In this talk, we will discuss the steps that lead to our final results, including data collection, how we navigated through the many degrees of freedom that such an analysis has, and how we dealt with scalability issues.
Link to ACSAC Paper Link to ACSAC Paper Abstract Slides
Speaker Bios:
Emanuele Cozzi is a PhD candidate at the Software and System Security group at EURECOM. His research interests are on exploring new static and dynamic analysis techniques for binary analysis, with particular emphasis on Linux and IoT malware analysis.

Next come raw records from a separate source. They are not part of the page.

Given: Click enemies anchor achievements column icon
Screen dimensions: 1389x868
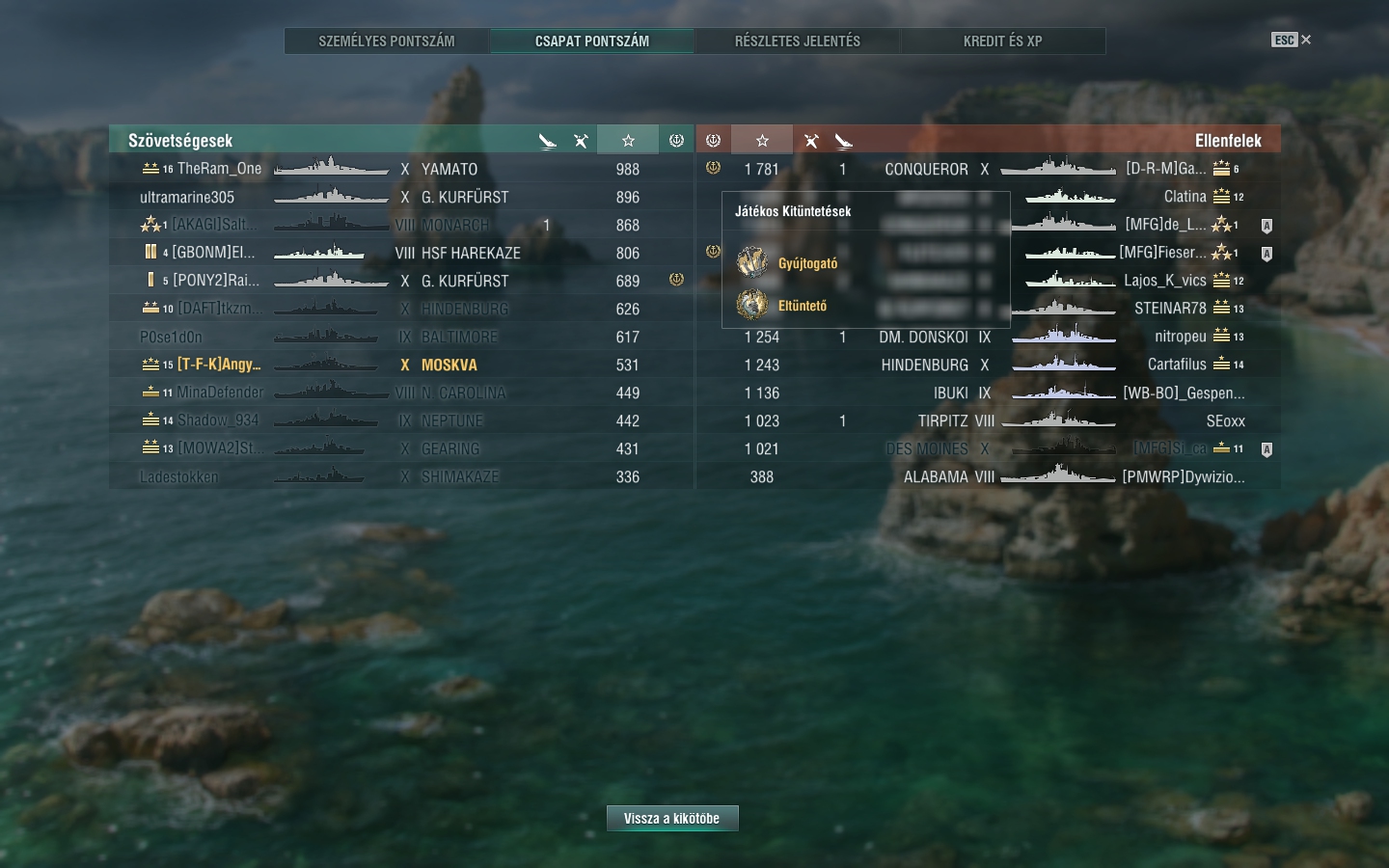Looking at the screenshot, I should [x=713, y=141].
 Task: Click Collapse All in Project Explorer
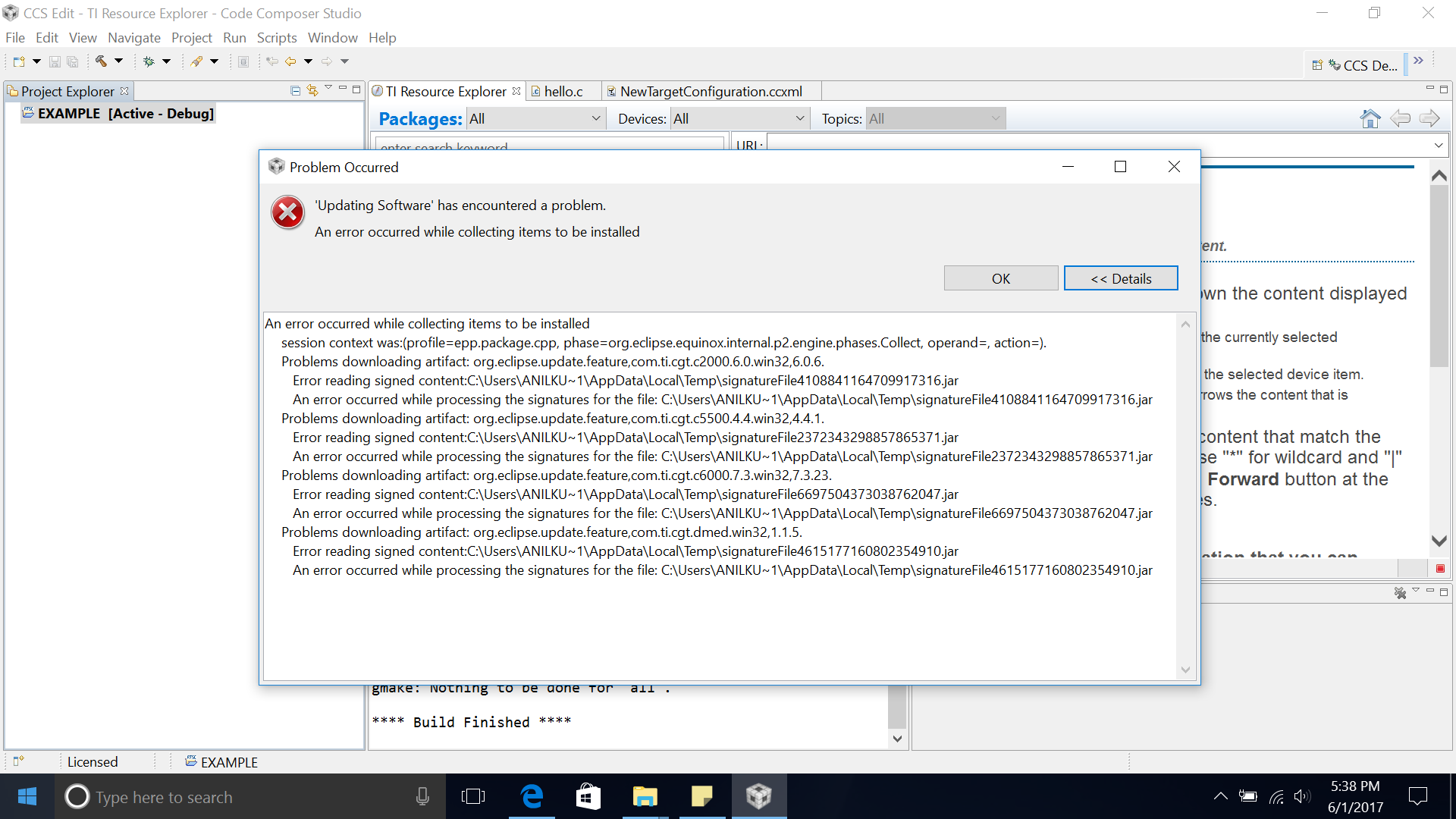[296, 91]

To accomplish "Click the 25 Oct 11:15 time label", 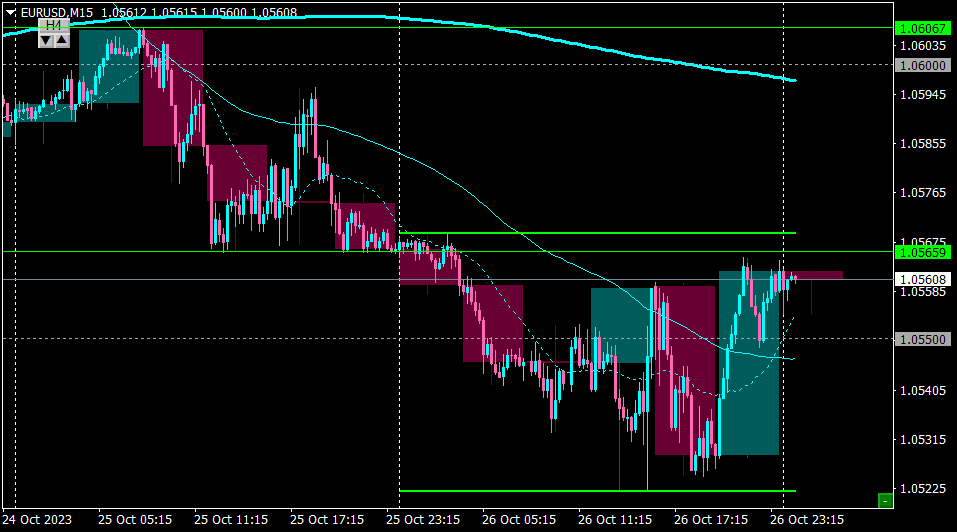I will [231, 520].
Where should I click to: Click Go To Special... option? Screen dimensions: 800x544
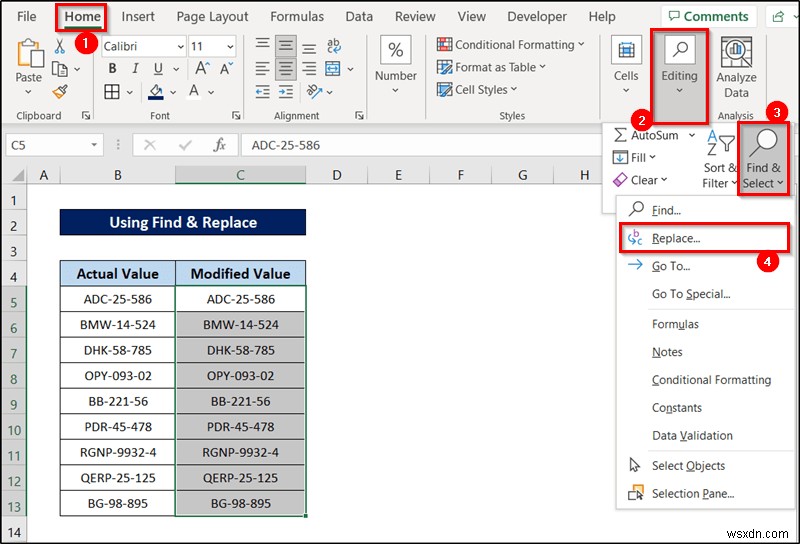(691, 294)
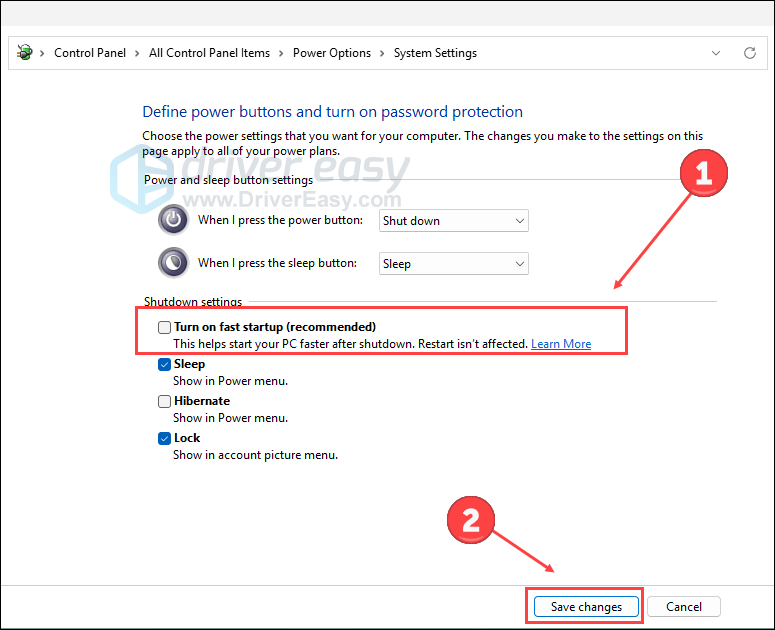775x630 pixels.
Task: Enable Turn on fast startup checkbox
Action: 164,327
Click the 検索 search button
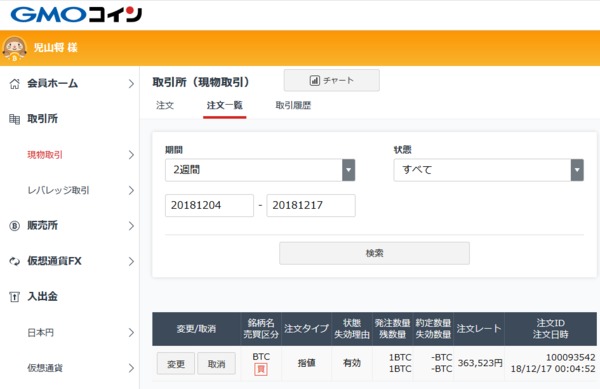 tap(374, 253)
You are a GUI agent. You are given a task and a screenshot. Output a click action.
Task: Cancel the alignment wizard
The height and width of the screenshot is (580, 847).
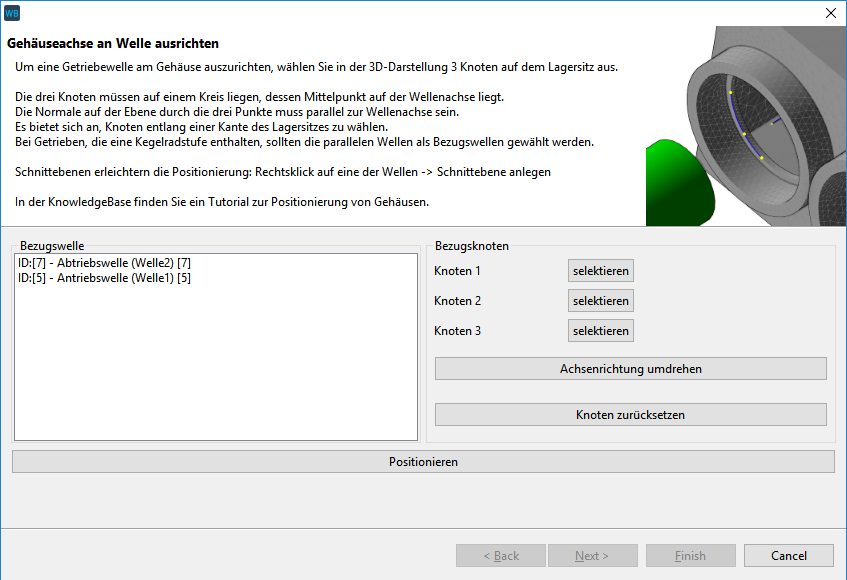click(789, 556)
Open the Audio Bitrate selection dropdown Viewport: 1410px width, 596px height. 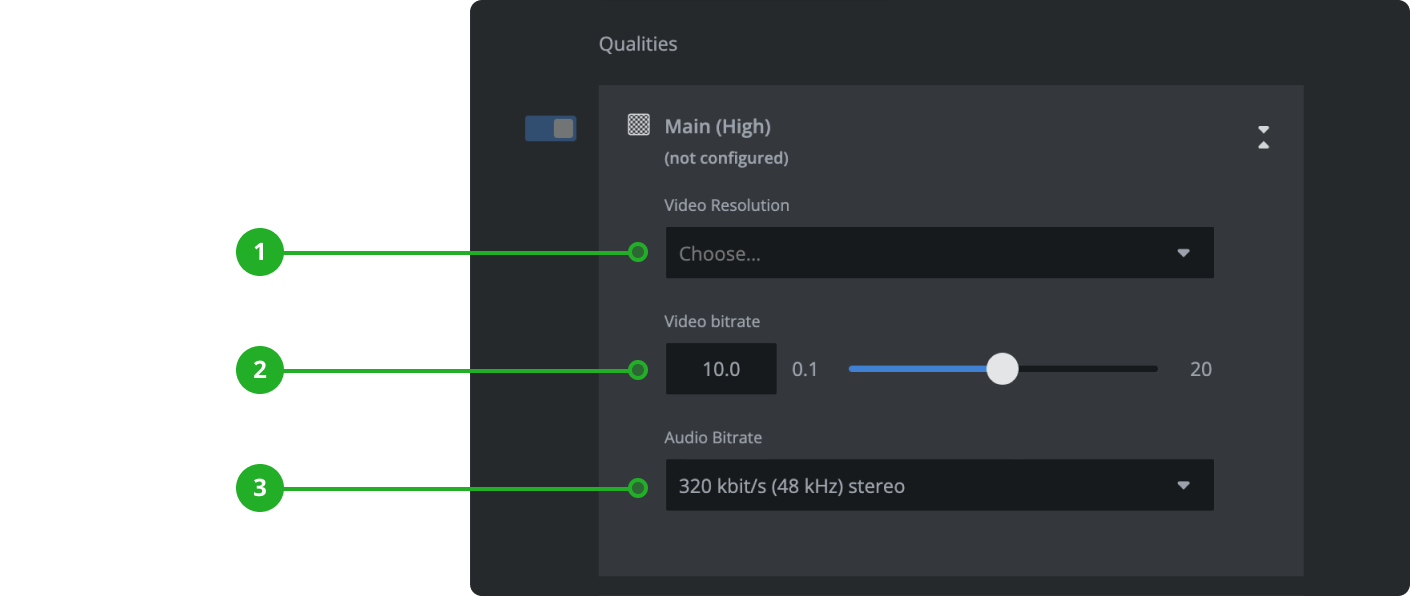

Matteo Dell’Amico is a researcher at EURECOM. His current research is focused on the design of scalable algorithms to make sense of massive security data, and on ways to reason on trust and reputation on the Internet. Matteo's research interests touch security and distributed systems; he has investigated topics such as peer-to-peer systems, machine learning, reputation systems, distributed backup and storage, recommender systems, scheduling, and password security.
Session Key Distribution Made Practical for CAN and CAN-FD Message Authentication
Yang Xiao; Shanghao Shi; Ning Zhang; Wenjing Lou; Y. Thomas Hou
Abstract: Recent standardization effort led by AUTOSAR has provided general guidelines for developing next-generation automotive communication network technologies with built-in security. A key security mechanism is message authentication between ECUs for countering message spoofing and replay attack. While many message authentication schemes have been proposed by prior work, the important issue of session key establishment for authentication purposes with AUTOSAR compliance was not well addressed.
In the paper titled “Session Key Distribution Made Practical for CAN and CAN-FD Message Authentication” we propose an AUTOSAR-compliant key management architecture that considers practical requirements imposed by the automotive environment. Based on this architecture, we describe a baseline session key distribution protocol called SKDC that realizes all designed security functionalities and propose a novel secret-sharing-based protocol called SSKT that yields improved communication efficiency. Both SKDC and SSKT are customized for CAN/CAN-FD bus deployment.
In this talk we focus on the experimental aspect of our work. First, we show the implementation details of the two protocols, with a special attention on the design choices we made for realizing finite field arithmetic and polynomial computation which is aimed at optimizing SSKT’s efficiency in automotive environment. Second, we demonstrate the Arduino-based hardware testbed and discuss the results and challenges arisen from the evaluation process. Lastly, we lay out plan for future improvements and solicit feedback.
Link to ACSAC Paper Link to ACSAC Paper Abstract Slides
Speaker Bio:
Yang Xiao is a 4th-year Ph.D. student in the ECE Department at Virginia Tech, supervised by Prof. Wenjing Lou. He received his B.S. degree from the EE Department at Shanghai Jiao Tong University and M.S. degree from the ECE Department at University of Michigan, Ann Arbor. His research interests lie in network security, IoT security, and decentralized systems.